In deze strafzaak, behandeld door de Rechtbank Midden-Nederland op 23 augustus 2016, werd een 24-jarige man verdacht van mishandeling van een vrouw in Huizen op 20 september 2015. Tijdens de zitting op 9 augustus 2016 werd het bewijs tegen de verdachte besproken. De officier van justitie concludeerde dat er onvoldoende bewijs was om de verdachte te veroordelen en vroeg om vrijspraak. De verdediging steunde deze conclusie en stelde dat de rechtbank niet tot een bewezenverklaring kon komen.
De rechtbank oordeelde dat er wel aanwijzingen waren voor een ruzie met geweld, maar dat de verklaringen van zowel de aangeefster als de verdachte tegenstrijdig waren.

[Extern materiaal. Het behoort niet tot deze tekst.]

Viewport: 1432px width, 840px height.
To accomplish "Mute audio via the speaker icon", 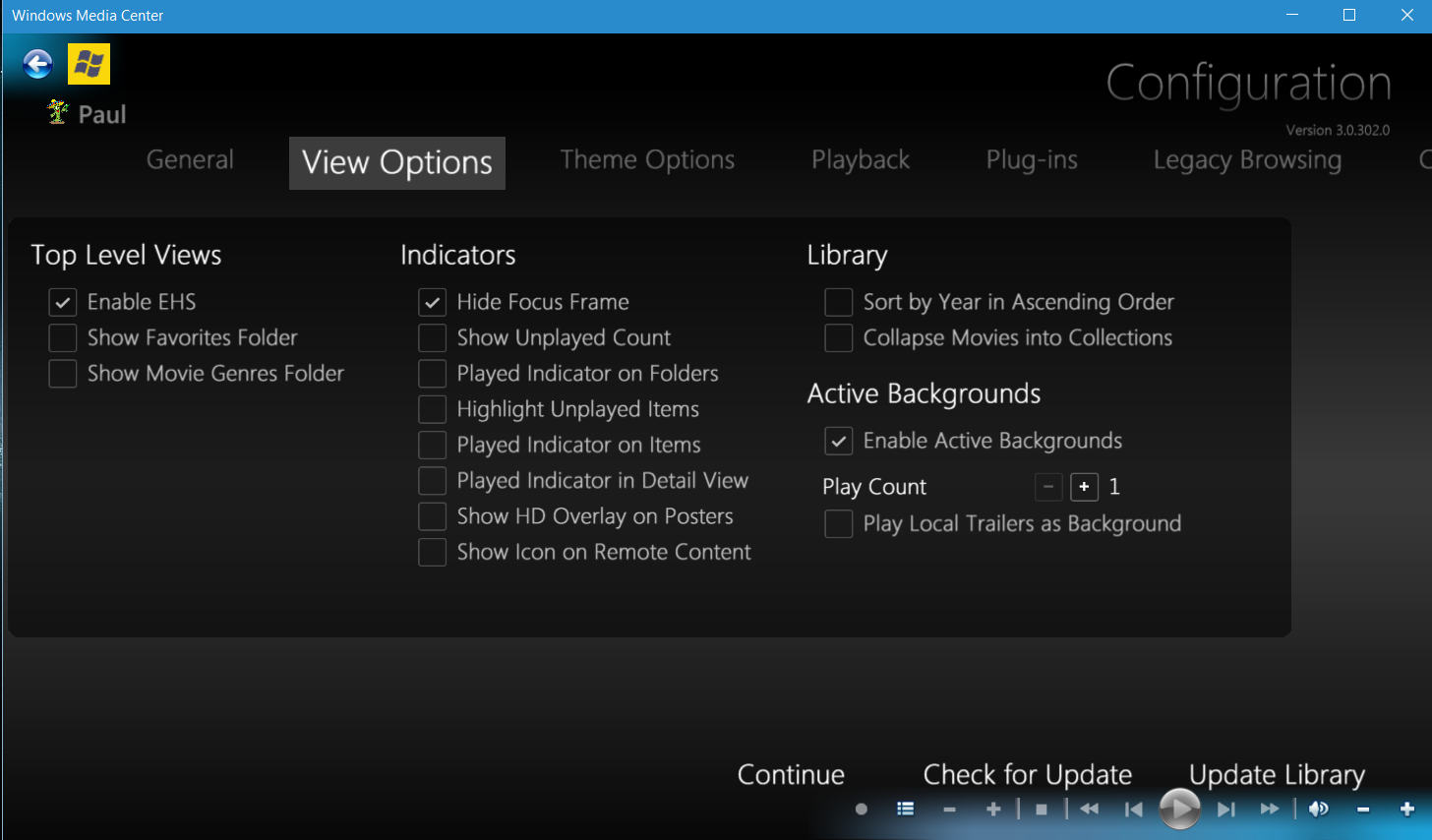I will 1318,809.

De aangeefster had verklaard dat de verdachte haar meerdere keren had geslagen en geprobeerd had te wurgen, maar de rechtbank vond het letsel dat door de verbalisanten was waargenomen niet in overeenstemming met deze verklaringen. Er waren geen getuigen die de mishandeling hadden waargenomen, wat de zaak verder compliceerde.

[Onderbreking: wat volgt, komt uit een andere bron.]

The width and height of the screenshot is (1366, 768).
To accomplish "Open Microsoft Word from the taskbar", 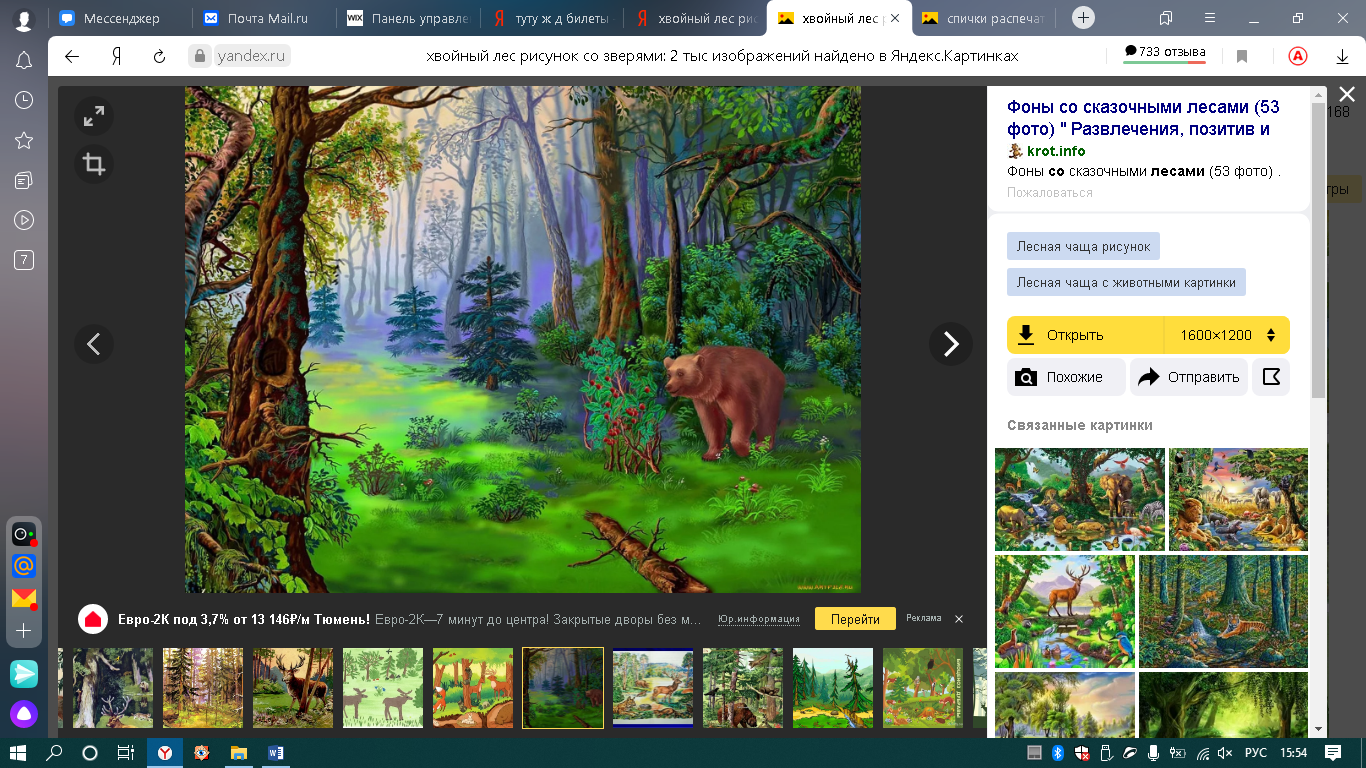I will pyautogui.click(x=277, y=752).
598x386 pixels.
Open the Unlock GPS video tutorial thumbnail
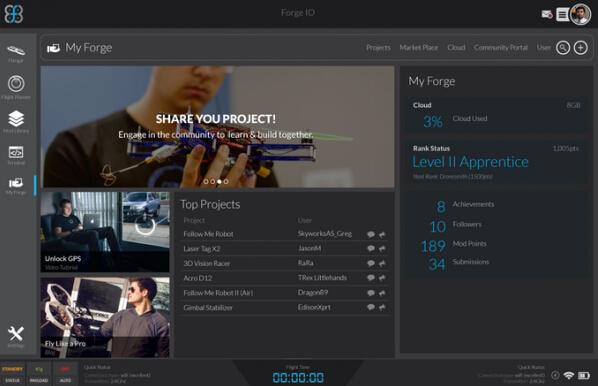click(105, 232)
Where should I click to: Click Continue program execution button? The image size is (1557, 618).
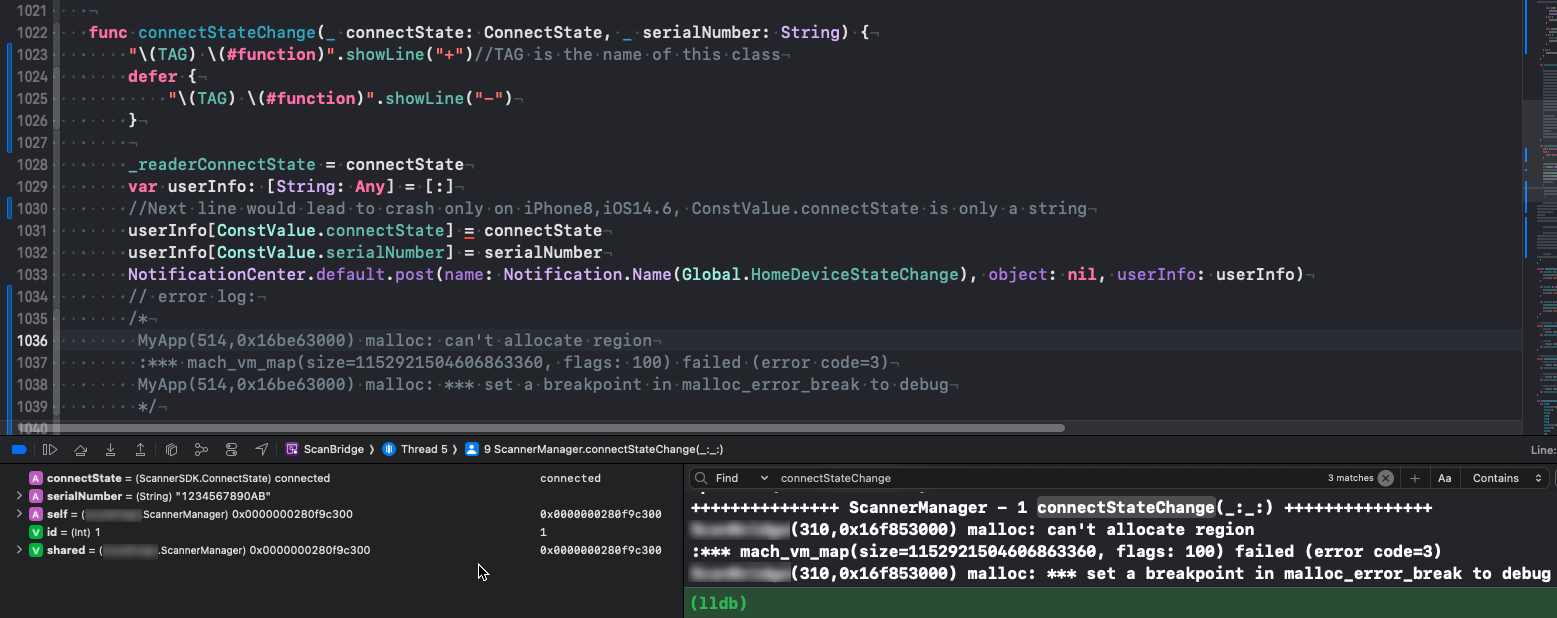click(50, 449)
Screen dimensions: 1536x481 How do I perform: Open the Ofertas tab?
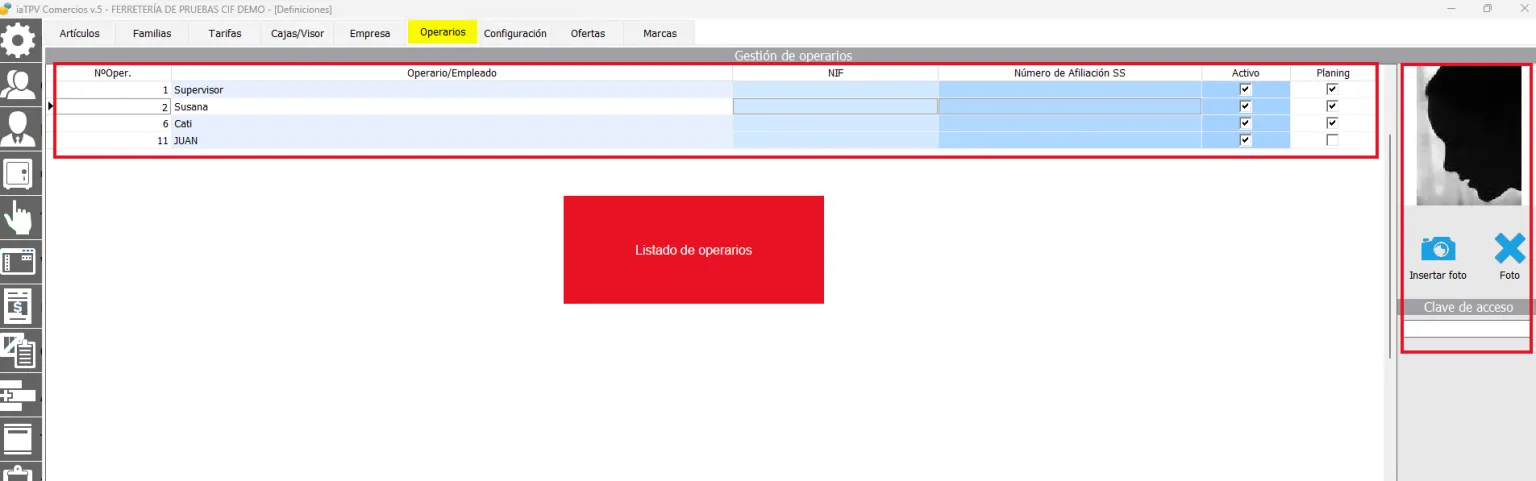[x=588, y=33]
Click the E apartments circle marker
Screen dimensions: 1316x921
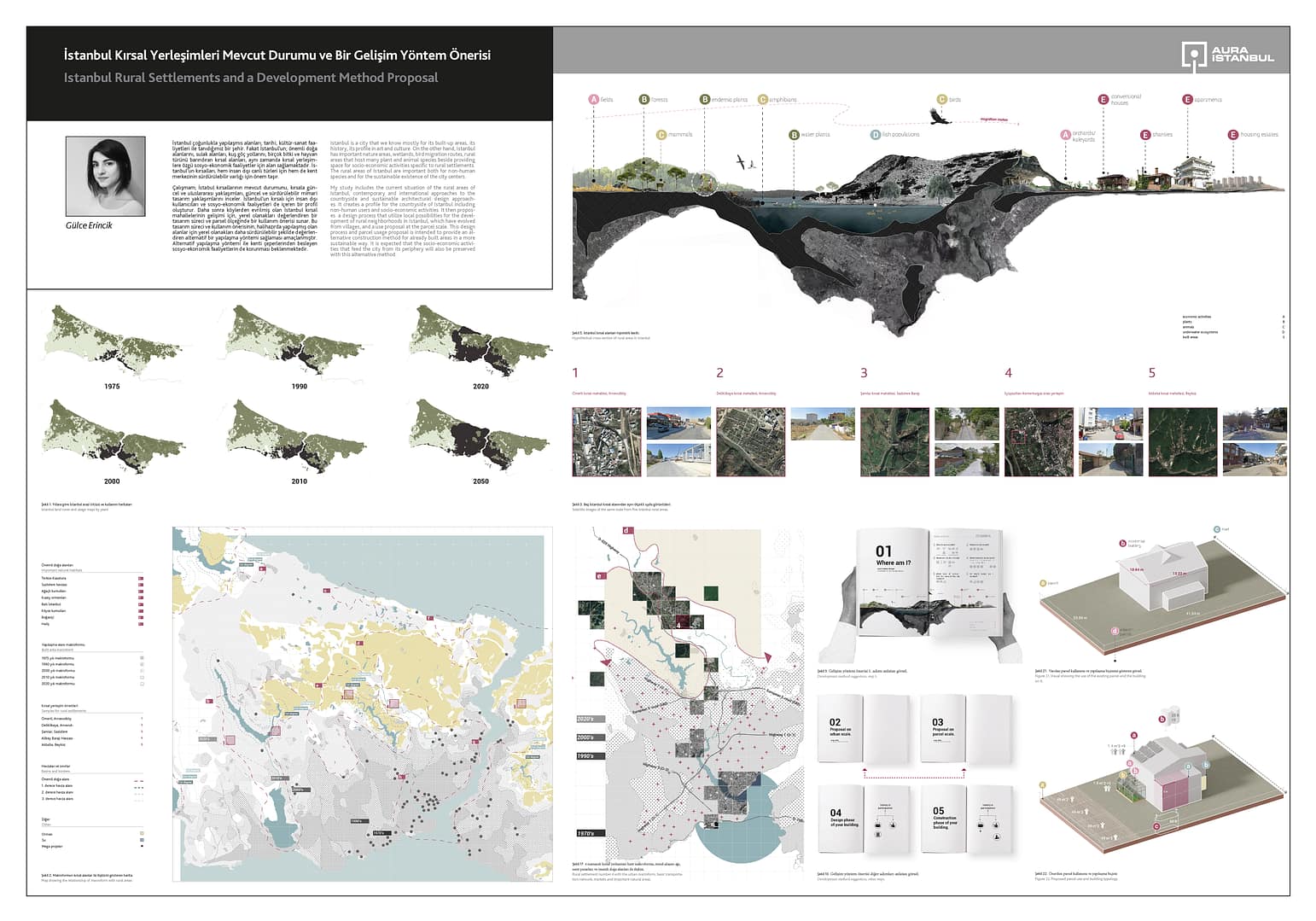click(1186, 100)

Uiteindelijk oordeelde de rechtbank dat er niet wettig en overtuigend bewijs was dat de verdachte het ten laste gelegde had begaan. De rechtbank sprak de verdachte vrij van de beschuldigingen en verklaarde de vordering van de benadeelde partij niet-ontvankelijk, met de mogelijkheid om deze bij de burgerlijke rechter aan te brengen. De vorderingen tot tenuitvoerlegging werden eveneens afgewezen. Dit vonnis werd uitgesproken door een meervoudige kamer, waarbij de voorzitter, mr. M.S. Mehilal, niet in staat was het vonnis mee te ondertekenen.